Task to carry out: Copy the entries from the line that contains "The height and" through the last entry, substituting "star button" for "star icon" and leaving everything else unchanged. Leave the pictures out of your copy.

>> START Provided records

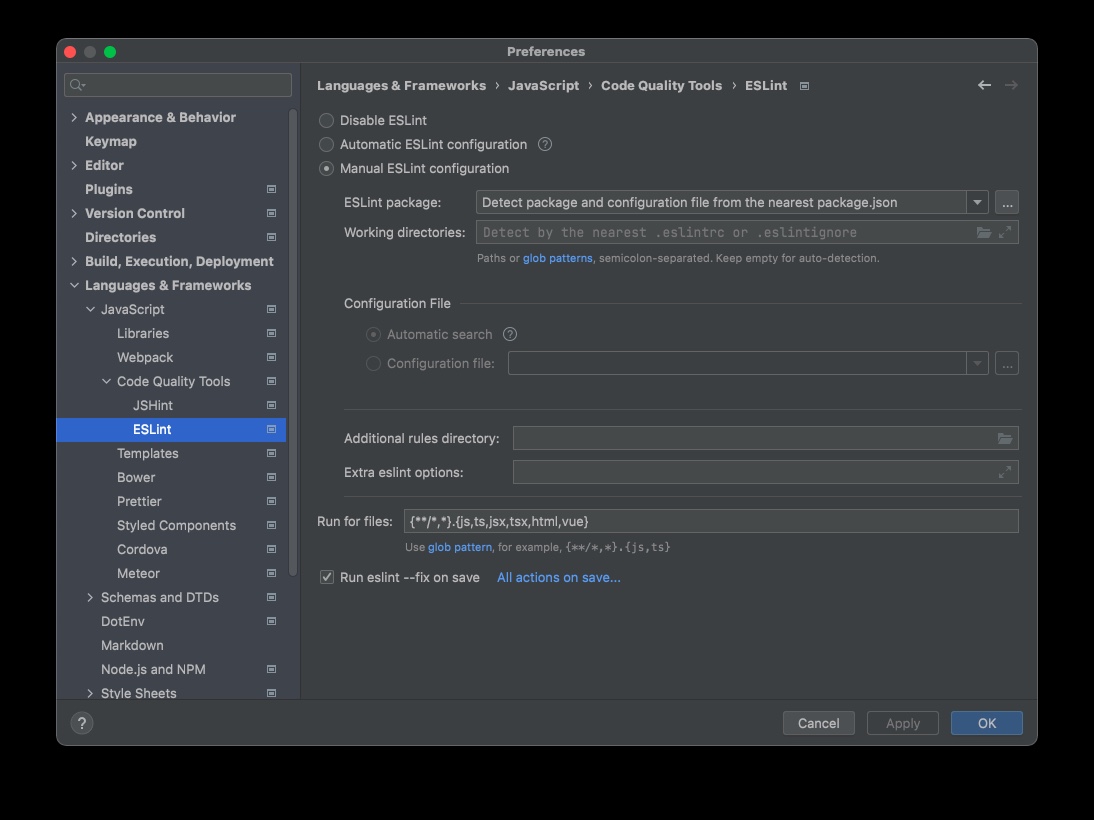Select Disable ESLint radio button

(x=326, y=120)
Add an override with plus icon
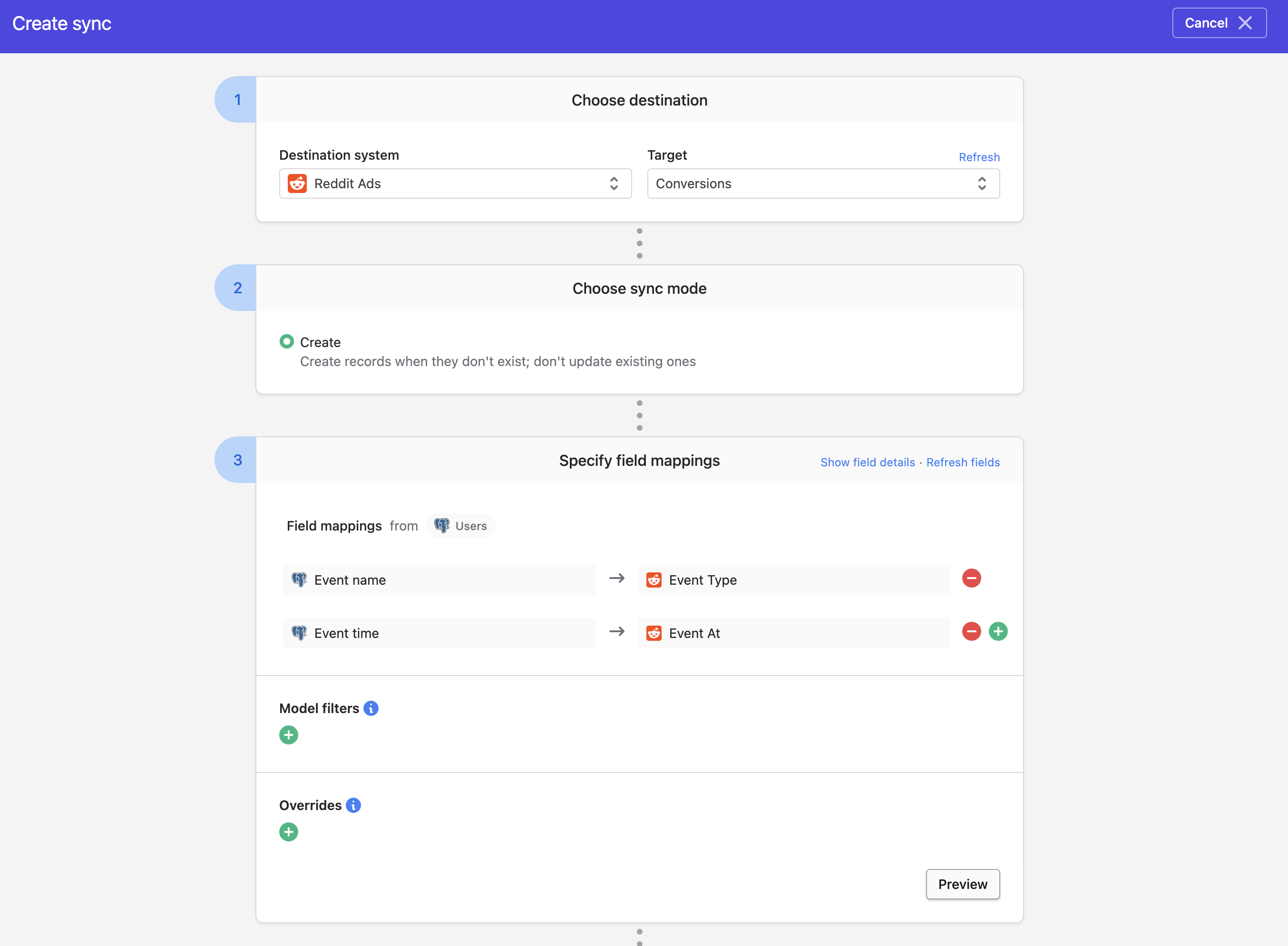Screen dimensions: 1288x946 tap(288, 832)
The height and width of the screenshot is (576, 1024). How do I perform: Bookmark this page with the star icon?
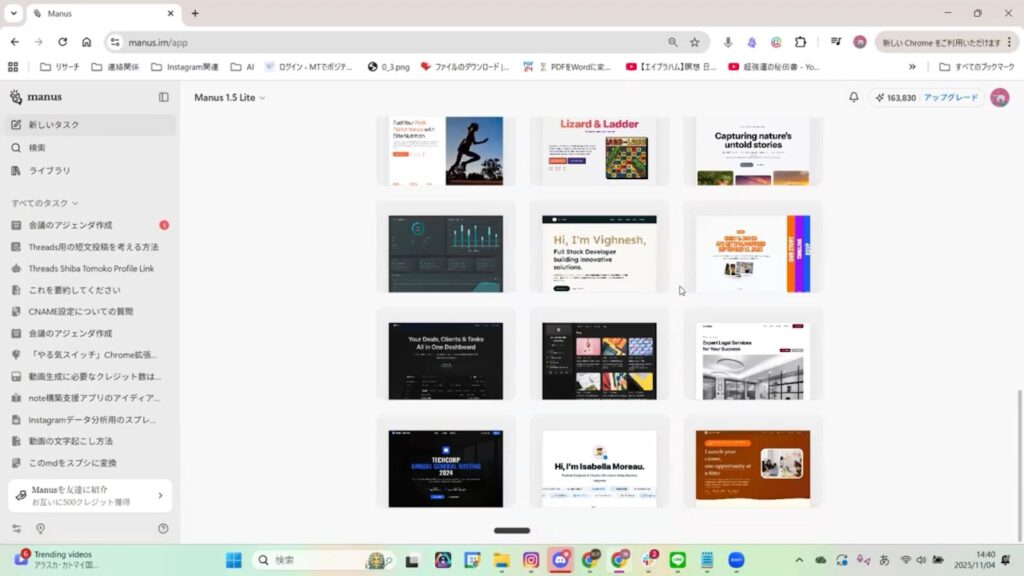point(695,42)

>> END Provided records

Response for this exercise:
The height and width of the screenshot is (576, 1024). How do I perform: Bookmark this page with the star button?
point(695,42)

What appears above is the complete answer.